Help them learn by your experience.

Before you came out, you probably felt many of the same emotions (isolation, fear of denial, hurt, uncertainty, fear of the unknown, and so on) that your family members are experiencing now. Don’t demand your parents to understand everything right away; instead, help them understand from your perception. Keep in mind that your family members will need to adjust to their new situation. They, like you, require time to recognise and accept your homosexuality.

From Friends
Your friends, particularly old pals, may require time to embrace your sexual orientation.
Unfortunately, some people may never acknowledge it at all. Keep in mind that while you cannot choose your family, you get to choose your mates.
And true friends are those who embrace you regardless of your flaws.
Inform them that you fully comprehend they are struggling to understand or even try to agree with you right presently, but you still want their support and encouragement.

From Strangers
Dealing with homophobic people isn’t easy, but keep your goals in mind, not theirs. Don’t be ashamed to grab your partner’s hand when someone makes a snide comment. If anybody says anything impolite to you, disregard it. Do not fire back or lose your cool. If sexual orientation is a problem for them, then let it be. Realise that being gay or bisexual does not give anyone the right to make you feel sad or shameful.

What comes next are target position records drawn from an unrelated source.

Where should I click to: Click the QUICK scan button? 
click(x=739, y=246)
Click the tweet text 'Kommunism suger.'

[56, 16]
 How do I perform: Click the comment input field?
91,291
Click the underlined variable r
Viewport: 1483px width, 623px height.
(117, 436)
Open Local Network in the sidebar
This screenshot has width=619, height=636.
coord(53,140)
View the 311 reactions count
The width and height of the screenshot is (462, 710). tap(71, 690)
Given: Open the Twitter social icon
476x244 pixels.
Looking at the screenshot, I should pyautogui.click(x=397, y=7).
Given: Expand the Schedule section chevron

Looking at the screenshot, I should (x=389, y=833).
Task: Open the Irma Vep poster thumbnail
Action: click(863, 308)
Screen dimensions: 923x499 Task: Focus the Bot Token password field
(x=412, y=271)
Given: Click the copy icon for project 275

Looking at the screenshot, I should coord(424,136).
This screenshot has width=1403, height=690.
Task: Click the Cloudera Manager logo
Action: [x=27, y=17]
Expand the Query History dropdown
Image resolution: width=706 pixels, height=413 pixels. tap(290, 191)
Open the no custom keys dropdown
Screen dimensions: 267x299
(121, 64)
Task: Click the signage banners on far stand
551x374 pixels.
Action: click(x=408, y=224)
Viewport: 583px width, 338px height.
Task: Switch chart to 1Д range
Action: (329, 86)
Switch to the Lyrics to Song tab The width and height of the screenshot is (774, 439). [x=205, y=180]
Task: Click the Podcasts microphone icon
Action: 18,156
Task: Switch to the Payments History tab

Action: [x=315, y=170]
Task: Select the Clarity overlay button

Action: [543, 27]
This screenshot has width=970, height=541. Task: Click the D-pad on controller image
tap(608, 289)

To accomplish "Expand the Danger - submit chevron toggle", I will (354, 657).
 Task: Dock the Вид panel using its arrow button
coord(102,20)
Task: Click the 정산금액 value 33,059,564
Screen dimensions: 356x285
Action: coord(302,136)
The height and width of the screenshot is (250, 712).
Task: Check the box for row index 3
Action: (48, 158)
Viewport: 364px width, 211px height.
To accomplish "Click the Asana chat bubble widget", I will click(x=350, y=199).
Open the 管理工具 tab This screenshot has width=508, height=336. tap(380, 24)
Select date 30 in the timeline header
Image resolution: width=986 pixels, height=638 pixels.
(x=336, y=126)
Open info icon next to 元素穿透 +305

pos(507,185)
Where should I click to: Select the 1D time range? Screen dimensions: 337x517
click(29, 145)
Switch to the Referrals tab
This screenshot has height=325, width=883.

Dealing with Workplace Harassment
Many gender-nonconforming employees face harassment in the workplace in the form of anti-gay remarks or homophobic actions. Sexual orientation bullying or workplace discrimination can manifest itself in a variety of ways.
Among the most common are:

• “Remarks” that promote negative stereotypes of LGBTQ people.
• Notices or posters disparaging gay or bi people.
• Email, inter-office mail, or text messages or interactions intended to intimidate someone based on their sexual orientation.
• Derogatory or foul language or physical abuse aimed at intimidating, ridiculing, or injuring somebody for their gender identity.
If you believe you are being bullied because of your sexual orientation, speak to somebody about it. Consult with your Personnel Department or a manager or supervisor with who you’re comfortable.
• Don’t tolerate stereotypical portrayals and opinions about transgender people if a coworker is being bullied because of their sexuality.
• Show them dignity and be supportive.
Offer to escort the individual when making a complaint.
• Call out homophobic behaviour and attitudes among your coworkers.

Don’t engage in any inappropriate joking or dialogue.
Speak up about your feelings about accepting others regardless of sexual orientation.